Todo foodie que se precie debe de tener hoy una cita marcada en el calendario sí o sí: cada 16 de octubre se celebra, gracias a la Federación Internacional de Panaderos (UIB), el Día Mundial del Pan, una fecha que pretende promover el consumo del que es uno de los alimentos más representativos de la dieta española, así como dar a conocer su valor nutricional e importancia en la vida diaria de los ciudadanos.

Este preciado producto nos acompaña desde tiempos inmemoriales y a todas horas (en el desayuno, a media mañana, en la comida, la merienda, la cena)… y los beneficios de comerlo son muchos. Sin embargo, la calidad de las piezas que campan a sus anchas por las cadenas de panaderías industriales de nuestro país (y también por las gasolineras) deja mucho que desear. Pero que no cunda el pánico: aún hay quienes se atreven a nadar a contracorriente para reivindicar el valor de las hogazas bien hechas, las de verdad, esas que denotan mimo y respeto por el producto.

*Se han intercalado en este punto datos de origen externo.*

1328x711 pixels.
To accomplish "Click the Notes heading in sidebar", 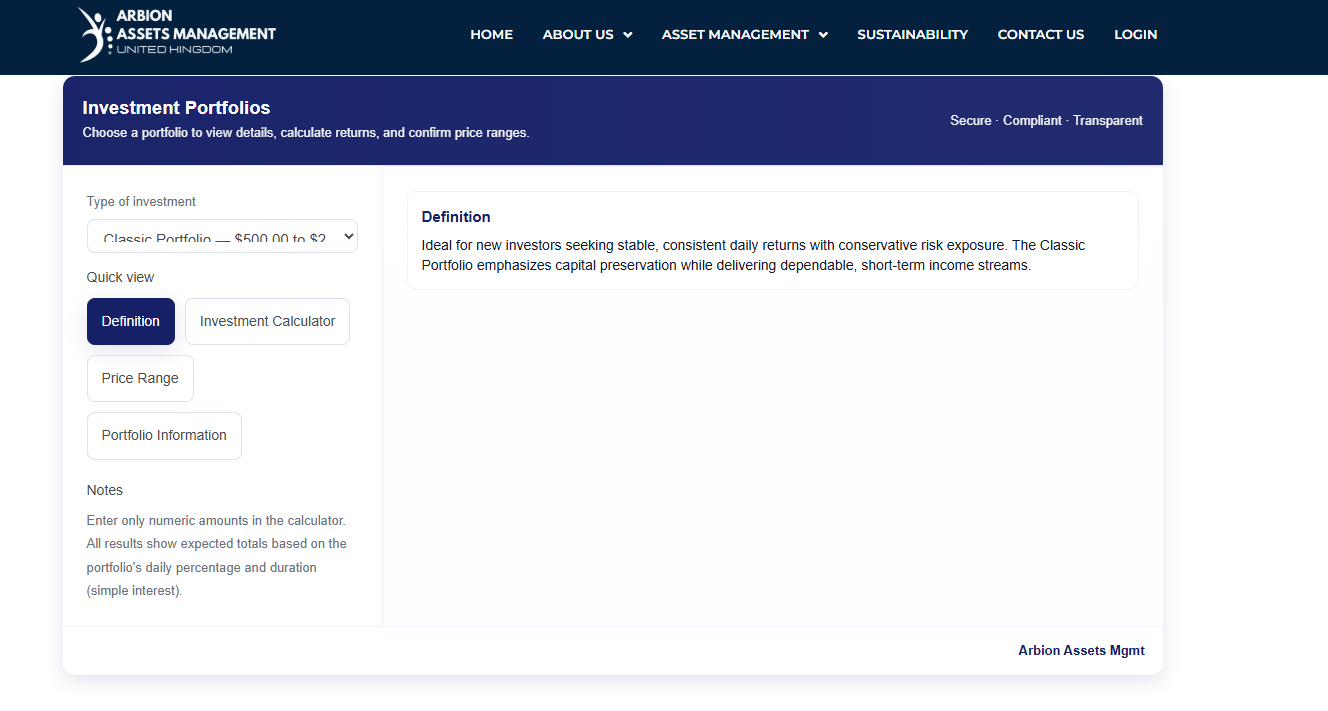I will (x=105, y=490).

Masa madre, naturalidad y artesanía, las claves de The Rustik Bakery

Y es esa, precisamente, la filosofía bajo la que trabaja The Rustik Bakery, la marca que Bimbo lanzó hace cinco años y cuyos productos se elaboran a base de ingredientes naturales. ¿Quién no está de acuerdo con que en estos tiempos en los que casi no tenemos tiempo ni para respirar es necesario, y mucho, detenerse un momento para poner en valor el sosiego? La firma experta en panes lo sabe de sobra… y, por eso, reivindica el placer de comer lento, aboga por un estilo de vida que deja de lado el estrés para disfrutar de cada ingrediente y apuesta porque sus fórmulas sean de más calidad y lo más naturales posibles.

Sus panes se amasan, reposan y cuecen (en horno de piedra) sin prisas. Y lo más importante: dejan fermentar su masa madre durante 14 horas, utilizando el tiempo necesario para hacer un buen pan. Es la razón por la que los suyos se conservan durante más tiempo sin necesidad de añadir conservantes ni aditivos… y por eso, entre tantas otras cosas, la marca ha conseguido posicionarse como un auténtico must para muchos parroquianos que ya no quieren prescindir de su delicioso sabor y su esponjosa textura.

Ofrecen medias hogazas, hogazas enteras, barras y panecillos. Y cuentan con diferentes variedades (masa madre blanca, masa madre con cereales, quinoa, chía y espelta, centeno y pipas…), todos hechos siguiendo el método tradicional: amasado lento, largas horas de fermentación, masa madre e ingredientes 100% naturales. Un lujo.